*** Begin section ***

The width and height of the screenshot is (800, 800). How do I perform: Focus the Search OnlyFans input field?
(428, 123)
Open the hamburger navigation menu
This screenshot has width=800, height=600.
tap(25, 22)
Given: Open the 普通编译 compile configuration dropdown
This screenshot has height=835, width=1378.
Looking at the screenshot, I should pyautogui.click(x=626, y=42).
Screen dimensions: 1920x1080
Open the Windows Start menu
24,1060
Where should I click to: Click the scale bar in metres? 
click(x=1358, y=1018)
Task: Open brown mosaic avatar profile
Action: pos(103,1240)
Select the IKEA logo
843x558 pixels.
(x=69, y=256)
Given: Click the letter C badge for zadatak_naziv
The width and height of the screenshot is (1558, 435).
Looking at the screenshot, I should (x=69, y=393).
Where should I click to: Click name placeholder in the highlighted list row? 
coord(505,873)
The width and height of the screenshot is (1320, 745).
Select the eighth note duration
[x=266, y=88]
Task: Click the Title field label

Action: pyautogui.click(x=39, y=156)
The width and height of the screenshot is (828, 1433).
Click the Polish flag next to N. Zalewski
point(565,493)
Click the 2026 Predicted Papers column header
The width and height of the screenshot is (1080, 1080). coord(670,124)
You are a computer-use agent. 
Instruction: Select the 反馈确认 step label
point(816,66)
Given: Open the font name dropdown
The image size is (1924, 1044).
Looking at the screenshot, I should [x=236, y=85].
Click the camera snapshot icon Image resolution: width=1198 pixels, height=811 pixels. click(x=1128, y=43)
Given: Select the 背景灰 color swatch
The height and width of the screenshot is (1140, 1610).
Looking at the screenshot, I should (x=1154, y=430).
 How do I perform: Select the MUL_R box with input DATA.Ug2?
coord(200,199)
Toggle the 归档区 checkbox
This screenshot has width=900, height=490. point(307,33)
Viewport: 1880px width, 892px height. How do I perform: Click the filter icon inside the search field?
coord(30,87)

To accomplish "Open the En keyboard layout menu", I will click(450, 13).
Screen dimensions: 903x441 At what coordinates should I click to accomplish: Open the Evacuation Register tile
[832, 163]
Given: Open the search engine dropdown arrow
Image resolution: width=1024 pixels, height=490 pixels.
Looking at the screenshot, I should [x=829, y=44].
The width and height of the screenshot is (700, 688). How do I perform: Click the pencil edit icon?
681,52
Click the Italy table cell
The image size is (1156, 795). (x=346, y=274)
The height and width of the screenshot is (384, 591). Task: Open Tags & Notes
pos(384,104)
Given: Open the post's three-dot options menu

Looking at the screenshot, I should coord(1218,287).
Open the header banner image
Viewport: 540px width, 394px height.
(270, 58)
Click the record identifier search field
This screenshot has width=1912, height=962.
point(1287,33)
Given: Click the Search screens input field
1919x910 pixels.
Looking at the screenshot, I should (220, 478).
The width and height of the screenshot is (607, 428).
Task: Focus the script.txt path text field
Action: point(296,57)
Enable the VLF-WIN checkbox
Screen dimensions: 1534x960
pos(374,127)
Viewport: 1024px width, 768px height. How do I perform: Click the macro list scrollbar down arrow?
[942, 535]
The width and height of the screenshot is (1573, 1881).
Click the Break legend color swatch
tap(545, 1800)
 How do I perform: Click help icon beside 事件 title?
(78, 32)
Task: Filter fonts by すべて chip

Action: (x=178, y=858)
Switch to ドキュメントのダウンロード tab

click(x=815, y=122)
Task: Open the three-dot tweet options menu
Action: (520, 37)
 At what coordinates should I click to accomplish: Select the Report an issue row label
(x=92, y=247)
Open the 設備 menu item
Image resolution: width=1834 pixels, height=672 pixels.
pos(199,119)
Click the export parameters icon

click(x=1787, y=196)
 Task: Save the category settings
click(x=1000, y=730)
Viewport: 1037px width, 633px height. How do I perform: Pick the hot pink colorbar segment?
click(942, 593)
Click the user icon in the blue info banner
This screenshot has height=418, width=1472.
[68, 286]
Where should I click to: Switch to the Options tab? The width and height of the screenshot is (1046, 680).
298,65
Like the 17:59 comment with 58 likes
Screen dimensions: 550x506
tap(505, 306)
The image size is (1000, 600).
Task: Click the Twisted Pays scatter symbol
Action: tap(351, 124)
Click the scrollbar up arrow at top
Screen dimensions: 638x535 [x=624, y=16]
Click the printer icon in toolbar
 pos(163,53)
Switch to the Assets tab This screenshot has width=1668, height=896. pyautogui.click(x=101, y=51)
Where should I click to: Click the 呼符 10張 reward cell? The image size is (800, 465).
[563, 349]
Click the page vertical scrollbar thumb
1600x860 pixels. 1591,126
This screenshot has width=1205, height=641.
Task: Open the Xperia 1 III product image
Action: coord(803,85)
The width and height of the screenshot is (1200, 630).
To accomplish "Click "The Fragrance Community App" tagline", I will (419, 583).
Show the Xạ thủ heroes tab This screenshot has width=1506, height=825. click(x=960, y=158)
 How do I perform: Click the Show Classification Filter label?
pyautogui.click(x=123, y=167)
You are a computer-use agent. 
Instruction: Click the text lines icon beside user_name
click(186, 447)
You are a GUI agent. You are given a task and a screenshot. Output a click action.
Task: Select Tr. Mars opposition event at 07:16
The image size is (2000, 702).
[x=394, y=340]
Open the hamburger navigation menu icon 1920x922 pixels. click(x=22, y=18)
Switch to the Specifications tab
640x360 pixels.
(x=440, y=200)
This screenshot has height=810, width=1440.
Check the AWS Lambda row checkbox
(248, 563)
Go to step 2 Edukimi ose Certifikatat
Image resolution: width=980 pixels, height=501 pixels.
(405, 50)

*** End section ***

■ Assignment: Your job is to print all of the material again, word for word.

■ Result of the exercise:
The width and height of the screenshot is (800, 800). How do I perform: Focus the Search OnlyFans input field?
(428, 123)
Open the hamburger navigation menu
This screenshot has width=800, height=600.
tap(25, 22)
Given: Open the 普通编译 compile configuration dropdown
This screenshot has height=835, width=1378.
Looking at the screenshot, I should pyautogui.click(x=626, y=42).
Screen dimensions: 1920x1080
Open the Windows Start menu
24,1060
Where should I click to: Click the scale bar in metres? 
click(x=1358, y=1018)
Task: Open brown mosaic avatar profile
Action: pos(103,1240)
Select the IKEA logo
843x558 pixels.
(x=69, y=256)
Given: Click the letter C badge for zadatak_naziv
The width and height of the screenshot is (1558, 435).
Looking at the screenshot, I should (x=69, y=393).
Where should I click to: Click name placeholder in the highlighted list row? 
coord(505,873)
The width and height of the screenshot is (1320, 745).
Select the eighth note duration
[x=266, y=88]
Task: Click the Title field label

Action: pyautogui.click(x=39, y=156)
The width and height of the screenshot is (828, 1433).
Click the Polish flag next to N. Zalewski
point(565,493)
Click the 2026 Predicted Papers column header
The width and height of the screenshot is (1080, 1080). coord(670,124)
You are a computer-use agent. 
Instruction: Select the 反馈确认 step label
point(816,66)
Given: Open the font name dropdown
The image size is (1924, 1044).
Looking at the screenshot, I should [x=236, y=85].
Click the camera snapshot icon Image resolution: width=1198 pixels, height=811 pixels. click(x=1128, y=43)
Given: Select the 背景灰 color swatch
The height and width of the screenshot is (1140, 1610).
Looking at the screenshot, I should (x=1154, y=430).
 How do I perform: Select the MUL_R box with input DATA.Ug2?
coord(200,199)
Toggle the 归档区 checkbox
This screenshot has width=900, height=490. point(307,33)
Viewport: 1880px width, 892px height. How do I perform: Click the filter icon inside the search field?
coord(30,87)

To accomplish "Open the En keyboard layout menu", I will click(450, 13).
Screen dimensions: 903x441 At what coordinates should I click to accomplish: Open the Evacuation Register tile
[832, 163]
Given: Open the search engine dropdown arrow
Image resolution: width=1024 pixels, height=490 pixels.
Looking at the screenshot, I should [x=829, y=44].
The width and height of the screenshot is (700, 688). How do I perform: Click the pencil edit icon?
681,52
Click the Italy table cell
The image size is (1156, 795). (x=346, y=274)
The height and width of the screenshot is (384, 591). Task: Open Tags & Notes
pos(384,104)
Given: Open the post's three-dot options menu

Looking at the screenshot, I should coord(1218,287).
Open the header banner image
Viewport: 540px width, 394px height.
(270, 58)
Click the record identifier search field
This screenshot has width=1912, height=962.
point(1287,33)
Given: Click the Search screens input field
1919x910 pixels.
Looking at the screenshot, I should (220, 478).
The width and height of the screenshot is (607, 428).
Task: Focus the script.txt path text field
Action: point(296,57)
Enable the VLF-WIN checkbox
Screen dimensions: 1534x960
pos(374,127)
Viewport: 1024px width, 768px height. How do I perform: Click the macro list scrollbar down arrow?
[942, 535]
The width and height of the screenshot is (1573, 1881).
Click the Break legend color swatch
tap(545, 1800)
 How do I perform: Click help icon beside 事件 title?
(78, 32)
Task: Filter fonts by すべて chip

Action: (x=178, y=858)
Switch to ドキュメントのダウンロード tab

click(x=815, y=122)
Task: Open the three-dot tweet options menu
Action: (520, 37)
 At what coordinates should I click to accomplish: Select the Report an issue row label
(x=92, y=247)
Open the 設備 menu item
Image resolution: width=1834 pixels, height=672 pixels.
pos(199,119)
Click the export parameters icon

click(x=1787, y=196)
 Task: Save the category settings
click(x=1000, y=730)
Viewport: 1037px width, 633px height. How do I perform: Pick the hot pink colorbar segment?
click(942, 593)
Click the user icon in the blue info banner
This screenshot has height=418, width=1472.
[68, 286]
Where should I click to: Switch to the Options tab? The width and height of the screenshot is (1046, 680).
298,65
Like the 17:59 comment with 58 likes
Screen dimensions: 550x506
tap(505, 306)
The image size is (1000, 600).
Task: Click the Twisted Pays scatter symbol
Action: tap(351, 124)
Click the scrollbar up arrow at top
Screen dimensions: 638x535 [x=624, y=16]
Click the printer icon in toolbar
 pos(163,53)
Switch to the Assets tab This screenshot has width=1668, height=896. pyautogui.click(x=101, y=51)
Where should I click to: Click the 呼符 10張 reward cell? The image size is (800, 465).
[563, 349]
Click the page vertical scrollbar thumb
1600x860 pixels. 1591,126
This screenshot has width=1205, height=641.
Task: Open the Xperia 1 III product image
Action: coord(803,85)
The width and height of the screenshot is (1200, 630).
To accomplish "Click "The Fragrance Community App" tagline", I will (419, 583).
Show the Xạ thủ heroes tab This screenshot has width=1506, height=825. click(x=960, y=158)
 How do I perform: Click the Show Classification Filter label?
pyautogui.click(x=123, y=167)
You are a computer-use agent. 
Instruction: Click the text lines icon beside user_name
click(186, 447)
You are a GUI agent. You are given a task and a screenshot. Output a click action.
Task: Select Tr. Mars opposition event at 07:16
The image size is (2000, 702).
[x=394, y=340]
Open the hamburger navigation menu icon 1920x922 pixels. click(x=22, y=18)
Switch to the Specifications tab
640x360 pixels.
(x=440, y=200)
This screenshot has height=810, width=1440.
Check the AWS Lambda row checkbox
(248, 563)
Go to step 2 Edukimi ose Certifikatat
Image resolution: width=980 pixels, height=501 pixels.
(405, 50)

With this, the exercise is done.